*** Opening of Dataset entries ***
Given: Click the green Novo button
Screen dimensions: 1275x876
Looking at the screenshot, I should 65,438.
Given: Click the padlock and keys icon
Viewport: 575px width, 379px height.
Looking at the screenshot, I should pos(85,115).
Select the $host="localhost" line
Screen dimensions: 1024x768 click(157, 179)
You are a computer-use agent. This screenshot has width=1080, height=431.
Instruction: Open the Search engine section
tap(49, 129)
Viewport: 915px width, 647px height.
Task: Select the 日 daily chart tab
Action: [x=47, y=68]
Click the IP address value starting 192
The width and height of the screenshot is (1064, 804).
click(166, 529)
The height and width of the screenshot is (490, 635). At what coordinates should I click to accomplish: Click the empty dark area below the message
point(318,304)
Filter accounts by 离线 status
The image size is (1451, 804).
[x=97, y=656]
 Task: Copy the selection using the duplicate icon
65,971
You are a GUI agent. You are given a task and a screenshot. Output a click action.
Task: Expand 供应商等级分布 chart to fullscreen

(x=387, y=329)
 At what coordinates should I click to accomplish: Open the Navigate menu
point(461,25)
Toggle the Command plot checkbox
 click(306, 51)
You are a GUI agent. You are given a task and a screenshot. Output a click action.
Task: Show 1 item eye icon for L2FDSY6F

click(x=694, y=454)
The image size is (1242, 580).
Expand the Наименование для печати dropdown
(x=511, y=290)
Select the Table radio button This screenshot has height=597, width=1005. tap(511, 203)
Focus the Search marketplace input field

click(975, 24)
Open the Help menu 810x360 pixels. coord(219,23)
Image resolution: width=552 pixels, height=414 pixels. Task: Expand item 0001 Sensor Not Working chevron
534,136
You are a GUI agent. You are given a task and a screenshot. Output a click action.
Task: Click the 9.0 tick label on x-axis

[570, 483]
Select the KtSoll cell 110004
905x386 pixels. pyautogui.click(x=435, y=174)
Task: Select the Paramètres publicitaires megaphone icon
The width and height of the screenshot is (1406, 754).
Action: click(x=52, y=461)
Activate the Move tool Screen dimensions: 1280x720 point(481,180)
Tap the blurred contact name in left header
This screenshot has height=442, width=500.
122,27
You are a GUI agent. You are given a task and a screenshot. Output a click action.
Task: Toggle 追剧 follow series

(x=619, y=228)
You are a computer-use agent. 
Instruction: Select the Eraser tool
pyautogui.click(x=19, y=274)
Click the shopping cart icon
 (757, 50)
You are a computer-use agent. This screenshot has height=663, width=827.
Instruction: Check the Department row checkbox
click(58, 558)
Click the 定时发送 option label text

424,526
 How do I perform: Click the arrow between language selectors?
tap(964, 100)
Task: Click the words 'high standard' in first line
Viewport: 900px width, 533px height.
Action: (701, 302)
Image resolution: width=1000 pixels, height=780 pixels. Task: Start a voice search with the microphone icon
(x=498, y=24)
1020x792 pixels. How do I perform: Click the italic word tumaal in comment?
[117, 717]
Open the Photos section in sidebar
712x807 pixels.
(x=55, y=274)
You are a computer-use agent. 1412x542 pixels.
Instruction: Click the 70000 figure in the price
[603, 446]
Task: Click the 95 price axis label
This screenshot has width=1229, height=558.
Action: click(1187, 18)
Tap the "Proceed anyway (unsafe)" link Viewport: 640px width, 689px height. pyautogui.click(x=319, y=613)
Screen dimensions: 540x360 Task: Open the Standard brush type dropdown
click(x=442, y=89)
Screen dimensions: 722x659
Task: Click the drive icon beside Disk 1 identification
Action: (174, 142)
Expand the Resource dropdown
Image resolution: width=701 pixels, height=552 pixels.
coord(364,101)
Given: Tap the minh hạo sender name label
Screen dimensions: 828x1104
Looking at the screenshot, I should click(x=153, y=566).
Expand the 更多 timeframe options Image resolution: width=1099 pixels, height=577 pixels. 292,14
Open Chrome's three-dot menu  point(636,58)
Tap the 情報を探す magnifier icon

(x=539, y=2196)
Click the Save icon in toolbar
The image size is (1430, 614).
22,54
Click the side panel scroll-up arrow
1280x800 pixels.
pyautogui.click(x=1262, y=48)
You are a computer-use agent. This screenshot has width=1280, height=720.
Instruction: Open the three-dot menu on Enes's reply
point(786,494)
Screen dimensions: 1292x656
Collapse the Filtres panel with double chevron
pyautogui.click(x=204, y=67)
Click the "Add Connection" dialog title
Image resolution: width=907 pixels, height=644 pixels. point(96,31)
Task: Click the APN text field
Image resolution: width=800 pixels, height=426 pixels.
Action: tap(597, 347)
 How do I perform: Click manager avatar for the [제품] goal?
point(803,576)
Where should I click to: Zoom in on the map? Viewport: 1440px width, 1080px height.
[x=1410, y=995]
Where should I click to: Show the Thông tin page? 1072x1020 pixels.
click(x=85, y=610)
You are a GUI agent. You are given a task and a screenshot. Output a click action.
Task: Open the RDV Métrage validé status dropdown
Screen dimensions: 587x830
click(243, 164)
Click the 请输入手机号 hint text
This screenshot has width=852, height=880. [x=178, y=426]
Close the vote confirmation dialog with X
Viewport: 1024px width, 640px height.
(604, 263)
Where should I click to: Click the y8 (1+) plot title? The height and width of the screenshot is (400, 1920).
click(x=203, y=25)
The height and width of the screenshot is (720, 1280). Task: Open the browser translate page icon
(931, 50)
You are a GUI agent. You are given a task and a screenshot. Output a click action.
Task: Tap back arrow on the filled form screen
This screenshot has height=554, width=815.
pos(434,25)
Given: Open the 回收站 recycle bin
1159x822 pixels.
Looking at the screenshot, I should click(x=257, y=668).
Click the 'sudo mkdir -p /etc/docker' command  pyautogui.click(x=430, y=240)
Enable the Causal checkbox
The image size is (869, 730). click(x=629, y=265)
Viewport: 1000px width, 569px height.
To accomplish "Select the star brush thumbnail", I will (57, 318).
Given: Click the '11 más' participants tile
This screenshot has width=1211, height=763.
*** Close of Dataset entries ***
> What you will do:
Starting at the line that contains "Where should I click to: Click", copy every line down to the last line of the records above, exactly as written.

> Written solution:
Where should I click to: Click the y8 (1+) plot title? The height and width of the screenshot is (400, 1920).
click(x=203, y=25)
The height and width of the screenshot is (720, 1280). Task: Open the browser translate page icon
(931, 50)
You are a GUI agent. You are given a task and a screenshot. Output a click action.
Task: Tap back arrow on the filled form screen
This screenshot has height=554, width=815.
pos(434,25)
Given: Open the 回收站 recycle bin
1159x822 pixels.
Looking at the screenshot, I should click(x=257, y=668).
Click the 'sudo mkdir -p /etc/docker' command  pyautogui.click(x=430, y=240)
Enable the Causal checkbox
The image size is (869, 730). click(x=629, y=265)
Viewport: 1000px width, 569px height.
To accomplish "Select the star brush thumbnail", I will (57, 318).
Given: Click the '11 más' participants tile
This screenshot has width=1211, height=763.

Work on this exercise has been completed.